------ TASK INPUTS

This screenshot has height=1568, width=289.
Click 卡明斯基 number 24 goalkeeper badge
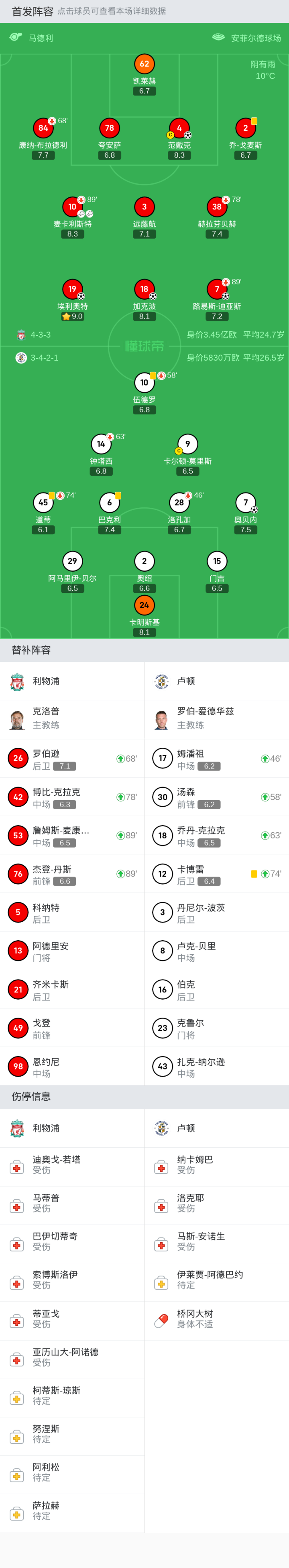tap(144, 605)
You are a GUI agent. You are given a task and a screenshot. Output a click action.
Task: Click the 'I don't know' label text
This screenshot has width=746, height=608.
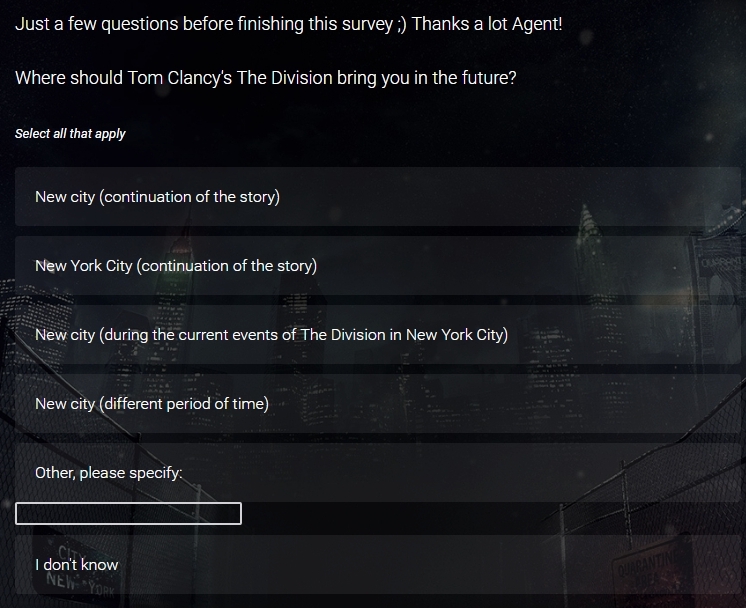77,565
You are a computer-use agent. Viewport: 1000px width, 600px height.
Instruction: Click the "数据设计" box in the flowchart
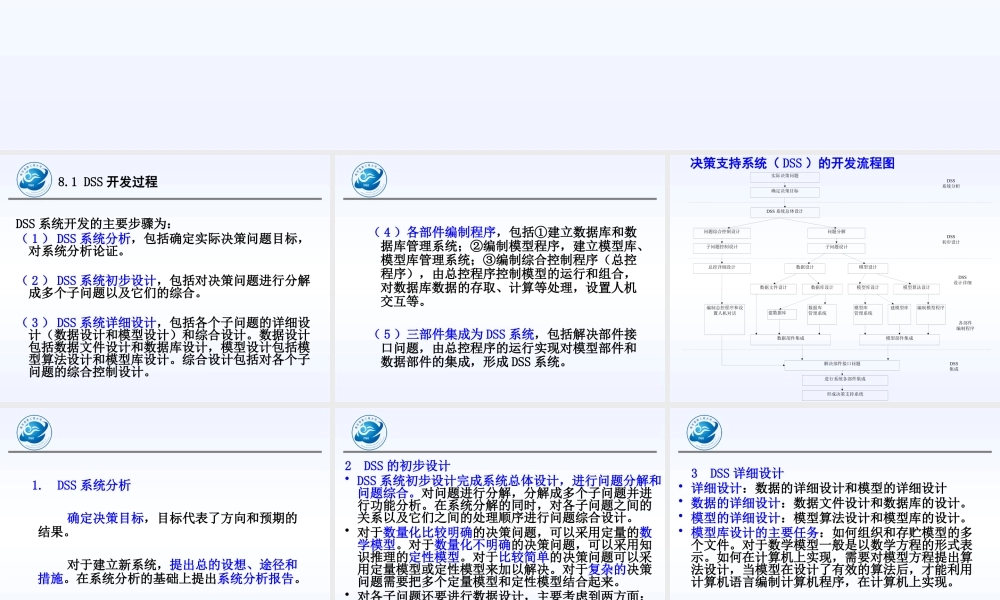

------------

Edit the lines above by replacing "screenshot" with "screen capture" everywhere it occurs, changing nothing else. Reproduce all the lines with that change, but leave out the pictures.

This screen capture has height=1568, width=289.
Click 卡明斯基 number 24 goalkeeper badge
tap(144, 605)
You are a GUI agent. You are given a task and a screen capture. Output a click action.
Task: Click the 'I don't know' label text
This screen capture has width=746, height=608.
77,565
You are a computer-use agent. Viewport: 1000px width, 600px height.
Instruction: Click the "数据设计" box in the flowchart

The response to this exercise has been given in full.